Sildenafil is a high-affinity, somehow specific phosphodiesterase type 5 inhibitor. There are 12 different phosphodiesterases in the human body. Phosphodiesterase type 5 is predominant in penile tissues.
In the case of human erections, the method of action, including that of phosphodiesterase inhibitors, is as follows:
If sexual arousal occurs in the brain, nerve terminals in the penis release nitric oxide. The nitric oxide activates the enzyme guanylate cyclase to catalyse GTP (guanosine triphosphate) into cGMP (cyclic guanosine monophosphate). The cGMP acts as second messenger (the first is the nitric oxide) on the smooth muscles in penile blood vessels causing them to dilate. This enlarges the penis by allowing more blood flow into it, and ultimately makes an erection.
The erection is supposed to be temporary. In order to assure that it is temporary, the cGMP must go away. This is effected by the class of enzymes known as phosphodiesterases. They break the diester bonds in cGMP.
In older men, and in those suffering from erectile dysfunction, there isn't enough cGMP to cause an erection, and the little that is there is quickly deactivated by phosphodiesterase. It's like nature doesn't want old men to be sexually active.
When sildenafil is ingested, a high percentage of it binds at phosphodiesterase type 5 in comparatively short time. Thus, many phosphodiesterase molecules are deactivated, and stay deactivated until the sildenafil is cleared. More cGMP is around, and it accumulates. This enlarges the penis for an erection and beyond.
The "beyond" has to be emphasized here. As any routine Viagra user will have noticed, the penis stays enlarged for a few hours after an erection, even though there is no sexual arousal, and no stiffness (because backflow venous valves are open).
Sildenafil is a phosphodiesterase inhibitor with a high affinity. This means that shortly after ingestion (around an hour, if p.o. = per os = oral administration), many sildenafil molecules form a comparatively strong bond with the receptor, in this case phosphodiesterase molecules. This is what high affinity means in pharmacodynamics.

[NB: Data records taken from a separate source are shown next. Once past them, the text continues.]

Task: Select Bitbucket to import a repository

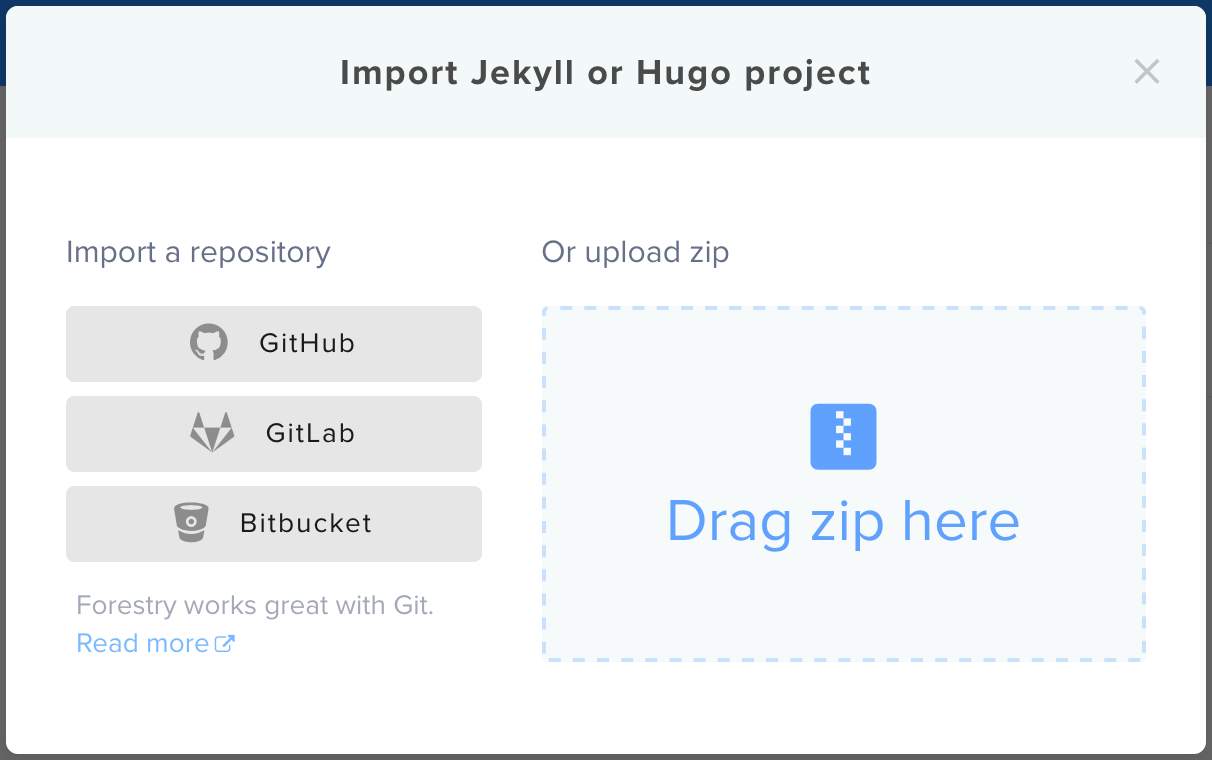Action: pyautogui.click(x=274, y=524)
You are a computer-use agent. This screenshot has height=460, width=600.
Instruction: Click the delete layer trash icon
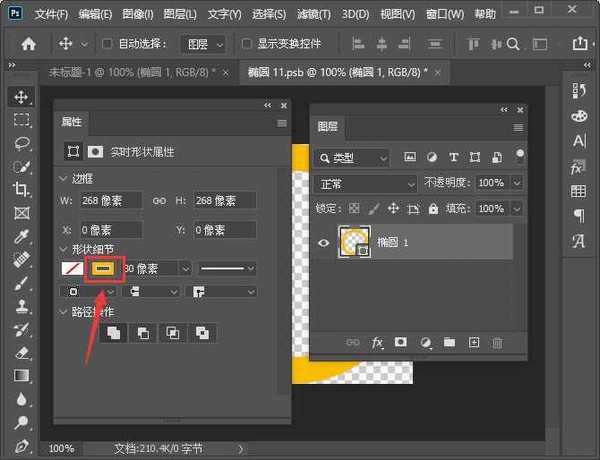coord(497,342)
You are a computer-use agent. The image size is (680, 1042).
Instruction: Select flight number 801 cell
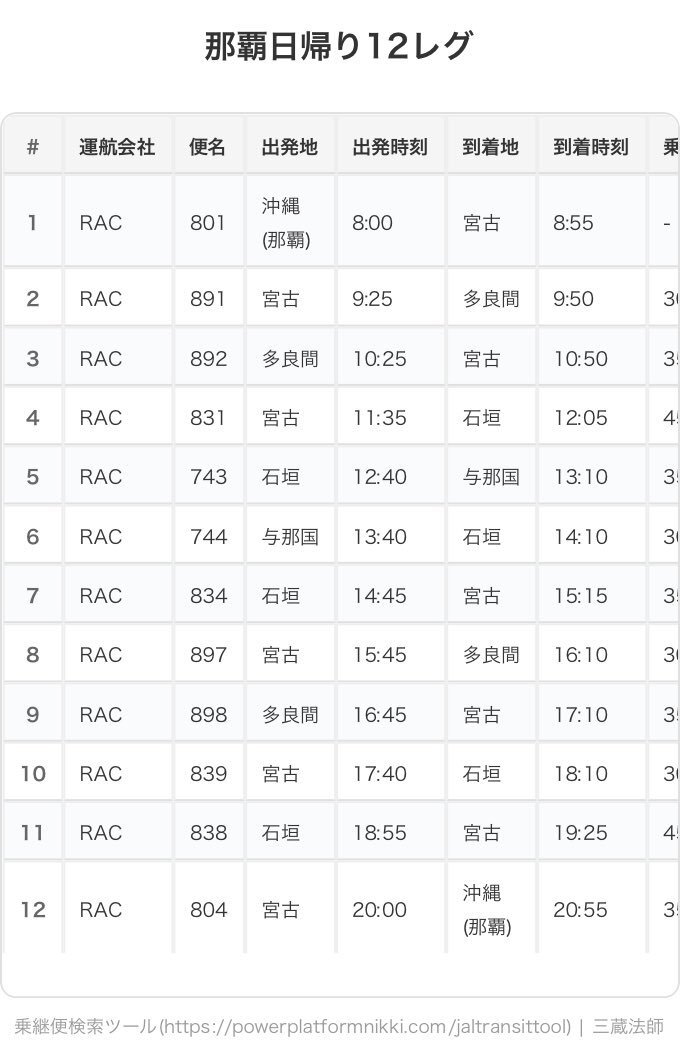click(x=209, y=222)
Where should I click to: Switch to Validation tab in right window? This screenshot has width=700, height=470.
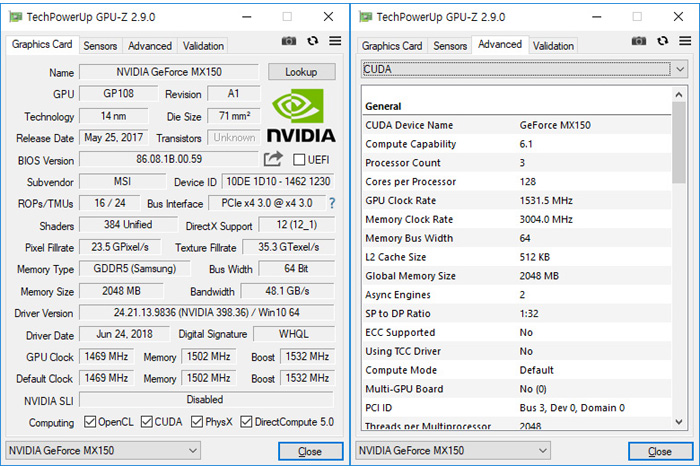pos(553,46)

Krachai dam (Kaempferia parviflora) and fingerroot (Boesenbergia rotunda) are low affinity phosphodiesterase inhibitors? When they circulate in penile tissue, they bind to phosphodiesterase, but the bond is not as strong as with sildenafil, and a smaller overall percentage binds to the receptors.
While this sounds like a shortcoming, there are several rationales in using agents of lower affinity.
Because the bonds are not as strong, there is a lower risk of overdosing, as other physiological control mechanisms can kick in.
Furthermore, pharmacologically active ligands (the chemical that bind to a receptors) may have advantages in maintainance dosing. Because lower-affinity pharmacological agents are less likely to spike, they are less disruptive. In opiate addiction, methadone is a low-affinity replacement for morphine and heroine. It binds to opiate receptors, but less dramatically.
These aspects are important to know when considering krachai dam and fingerroot for erectile health and penile enlargement.
The two herbals reduce the effects of phosphodiesterase but more gradually than sildenafil. It's not that yesterday a man couldn't get it up, and today he has an erection.
Rather, these two herbals cause erectile health more subtly. It's like a man will forget that there ever was something wrong with his erections.
Furthermore, low-affinity phosphodiesterase inhibitors are the only sensible option to condition penile tissue to be of a bigger mass (more blood in the sponge at any time).
High-affinity synthetic phosphodiesterase inhibitors are likely to have more side effects because fewer other physiological control mechanisms have a chance.
(Addendum: phosphodiesterase inhibitors also play a role in the prevention of heart disease and dementia.)